Liz pauses and looks out over the terminal. "I think you might be my helicopter, Leon," she muses softly.

Leon has heard that story before. It's not what surprises him, it's the last comment that does. "Well…" He says, surprise clear in his voice. "That's an… interesting statement. I'm not dismissing it, just so you know. But I'm not sure in what way you mean me to be your helicopter." He calms down a little, considering for a few moments. "But if you want me to pull you from your treetop and to safety, I'll try. I joined the Ferrymen in order to help people, after all. If you're in need of help, then I'm willing to supply."

"You may have already done," Elisabeth murmurs, picking up her bowl again and taking a bite. "You reminded me of what has always worked best for me. Trusting my gut. Taking a leap of faith and following it. Sometimes I get caught up in worrying about what other people are planning and I get lost in the big picture. But it's not the big picture I need to be worrying about so much. It's the small picture right in front of me," she observes, almost more to herself than him as she speaks around bites of macaroni.

"Norton said the same thing, and I didn't listen. And Jaiden said the same thing and I didn't listen. Now you're saying it." Elisabeth smiles a little. "I can take a hint. It's time to fall back to the smaller picture. We can't worry about saving the world, we have to worry about the people in our corner of it first."

Leon smiles, "Well, I'm glad to have been of assistance, even if I wasn't consciously trying to help you, yet." He extends his hand again, "If you want me to pull you up. If you need someone to talk to, and I'm around? I'll be there for you." He pauses with an impish grin, "Now don't think you're a special snowflake, I say the same to everyone who I think could one day need my help."

Elisabeth laughs softly. "You might come to regret that offer, being as I'm…. far less likely to keep my head down than most of the people you offer to help. I seem to have a tendency to go running about and making a lot of noise."

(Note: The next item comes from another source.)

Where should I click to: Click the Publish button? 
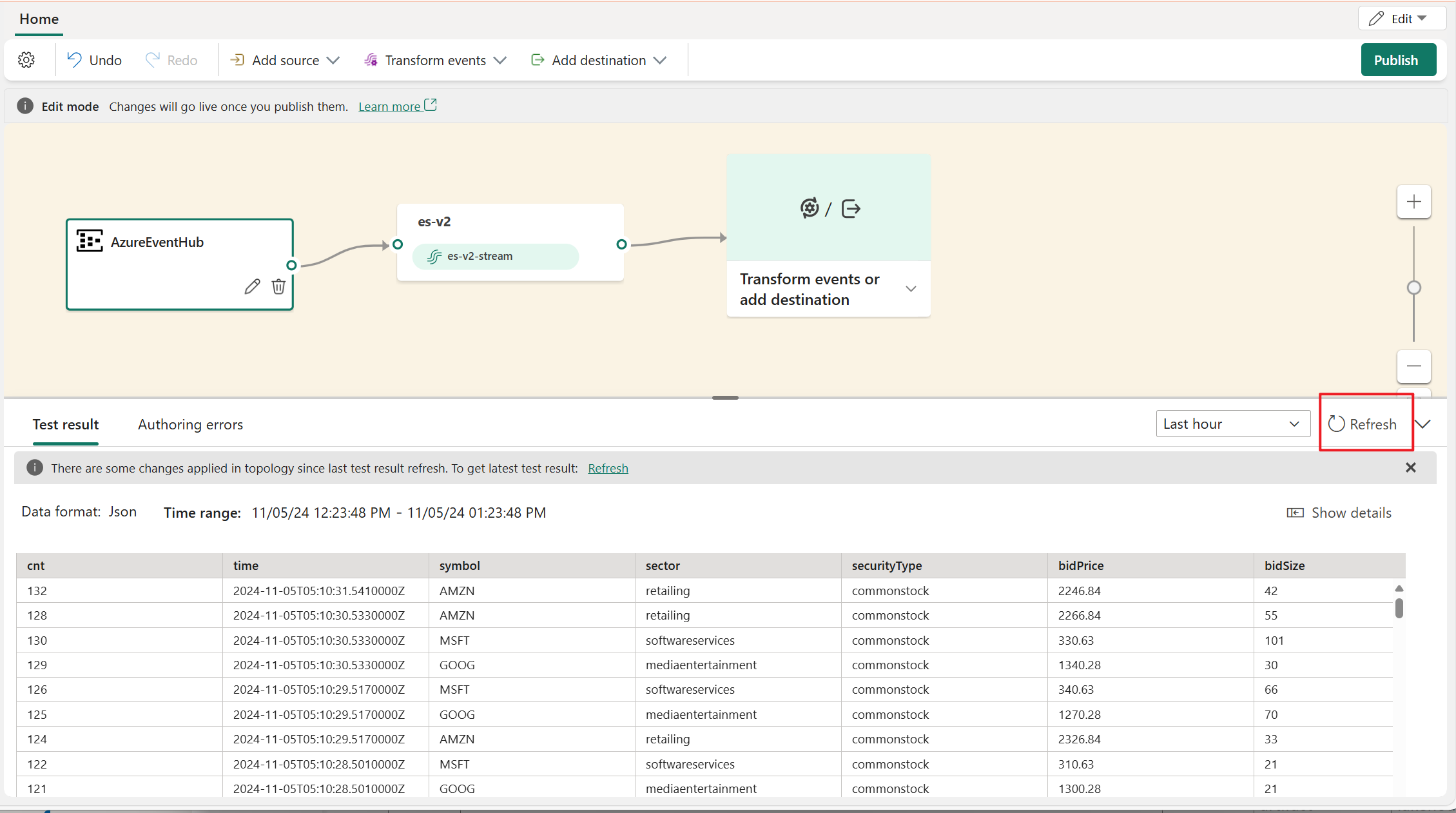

"I wouldn't make that offer if I didn't mean it." Leon says seriously. He smiles, but his tone is not anywhere near implying unseriousness. "I'm a man of my word, and while I might sometimes be forced to break it by circumstance, I don't break my word willingly. I don't like liars, and I like people who break their promises even less. So I tend to do neither."

She looks thoughtful and Elisabeth then offers him her hand. "It's really nice to meet you, Leon. And thank you." Maybe just for listening, or perhaps for being a far bigger help than he meant to be.

Leon shakes Elisabeth's hand with a smile. "It's nice to meet you to as well, Liz." He returns to her, releasing her hand. "I would finish eating that if I were you, it's getting cold." He nods to the mac an cheese she has in a bowl. "Unless you've had enough, in which case we should see if anyone else is hungry."